Записки викторианского джентльмена | страница 118
И все же, несмотря на мучившие меня страхи, я решился выступать в залах Уиллиса на Кинг-стрит в Сент-Джеймсе и назначил две гинеи за посещение шести лекций и семь шиллингов шесть пенсов за вход на одну лекцию. Лравда, похоже, будто дети играют в театр? Меня это смешило, хотя дело было чертовски серьезное, я называл себя канатоходцем и усиленно приглашал друзей прийти полюбоваться моей несравненной ловкостью и бесстрашием. Первая лекция состоялась 22 мая 1851 года в четверг утром. Мое возбуждение нарастало с каждым часом, а когда у меня расходятся нервы, со мной нет никакого сладу. Ах, будь у меня жена, она легонько провела бы ладонью по моему лбу, одернула на мне костюм, нашла запасную пару очков и оказала тысячу других знаков внимания! Анни и Минни, как всегда, очень старались помочь, но я внушал им страх и жалость, которой они меня едва не доконали. Я шел на лекцию, как на войну, на которой, по правде говоря, никогда не был и потому имею о ней довольно смутные представления. Во всяком случае, когда я садился в карету, чтоб ехать на будущее поле боя, говорить я мог только шепотом. А вдруг, когда дойдет до дела, я совсем осипну или - о ужас! - потеряю текст, в который вцепился мертвой хваткой и не выпускал из рук ни на минуту? Я рисовал себе одну ужасную картину за другой, пока к сердцу не подступила черная тоска, оно успокоилось и перестало стучать как бешеное, а мне все стало безразлично: будь что будет, все, что можно, уже сделано. С богом!

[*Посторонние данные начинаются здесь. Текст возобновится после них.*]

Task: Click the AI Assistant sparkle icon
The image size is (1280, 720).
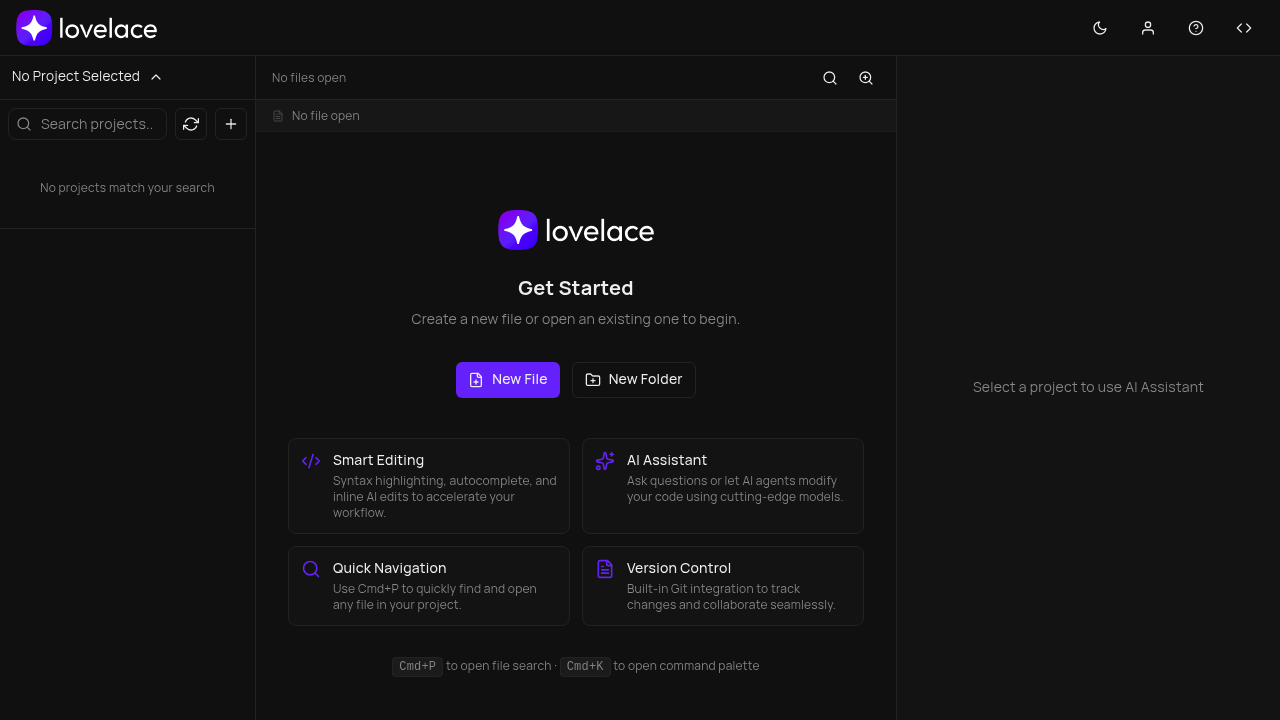Action: (x=605, y=461)
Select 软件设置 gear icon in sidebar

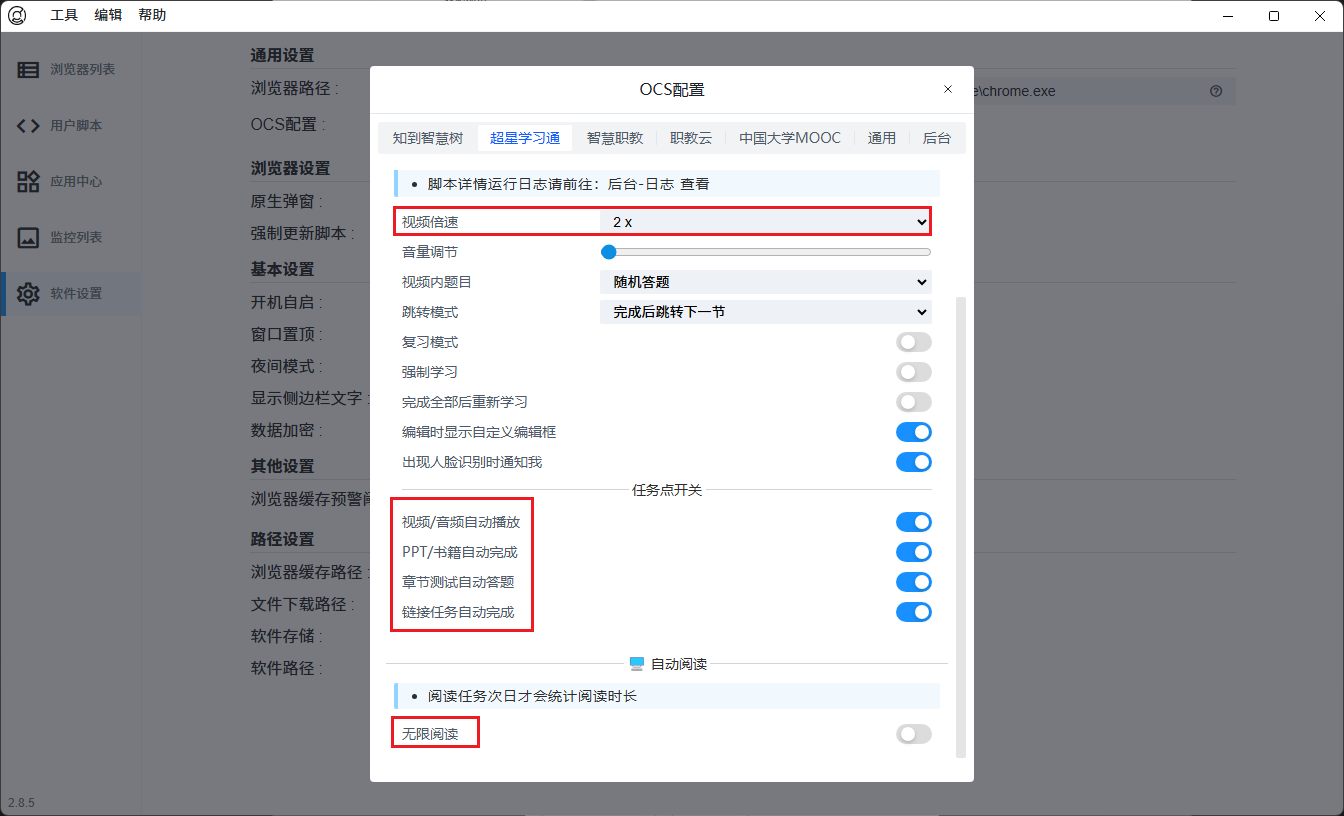tap(28, 294)
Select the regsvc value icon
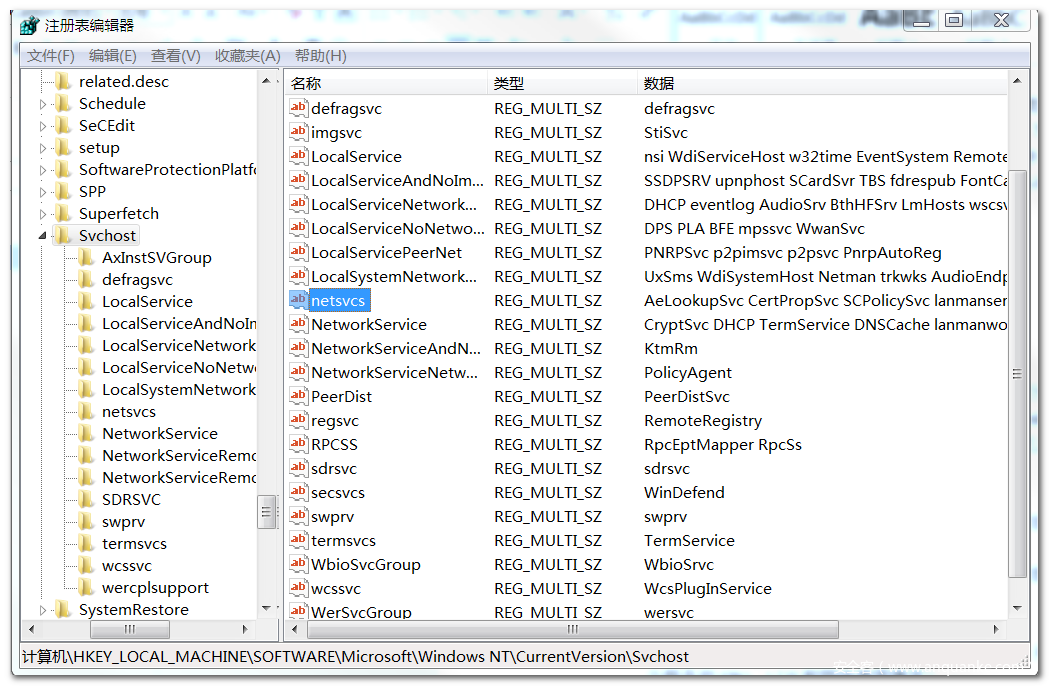The image size is (1049, 686). [x=298, y=420]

За несколько дней до лекции я предусмотрительно заглянул в залы Уиллиса, чтоб познакомиться поближе с местом предстоящей казни и послушать, как звучит мой голос; к великому смущению служителя, послушно стоявшего по моей просьбе в дальнем углу зала, я принялся громко выкрикивать таблицу умножения, после чего он меня заверил, что отлично слышал каждое сказанное слово, но само помещение в то майское утро показалось мне чужим и жутким. Случалось ли вам бывать в зале до того, как его заполнит публика, читатель? Если да, вы почувствовали его гнетущую атмосферу и знаете, как потерянно ощущает себя лектор, шагая взад и вперед вдоль гулких и пустых проходов. В такую минуту не верится, что из этих темных кресел раздастся смех и звуки речи, повеет человеческим теплом, и волнение слушателей всколыхнет затхлый, тусклый воздух. Пока все мертво. Лишь громким эхом отдаются шаги встревоженного лектора, и, если он нечаянно споткнется о скамью или уронит книгу, по залу разносится звук, подобный грозному раскату грома. От страха меня поташнивало и разбирало зло на себя за то, что я по доброй воле пошел на предстоящее неминуемое, как мне казалось, унижение. Наверное, я бы просто задал стрекача, если бы не Фанни Кембл, которая решила приехать пораньше. До чего же она, бедняжка, была, наверное, ошарашена, когда я, как безумный, бросился ей навстречу и стал упрашивать не уезжать и скоротать со мной оставшееся время. Воображаете, что со мной творилось? Конечно, не следовало приходить так рано да еще одному, то была ошибка, мне вовсе не нужен был покой и тишина, чтобы собраться с мыслями, как я утверждал, а нужно было отвлечься. Да и вообще незачем было так волноваться, но паника в два счета одерживает верх над здравым смыслом, и если бы не Фанни Кембл, не знаю, что вышло бы из моей первой лекции.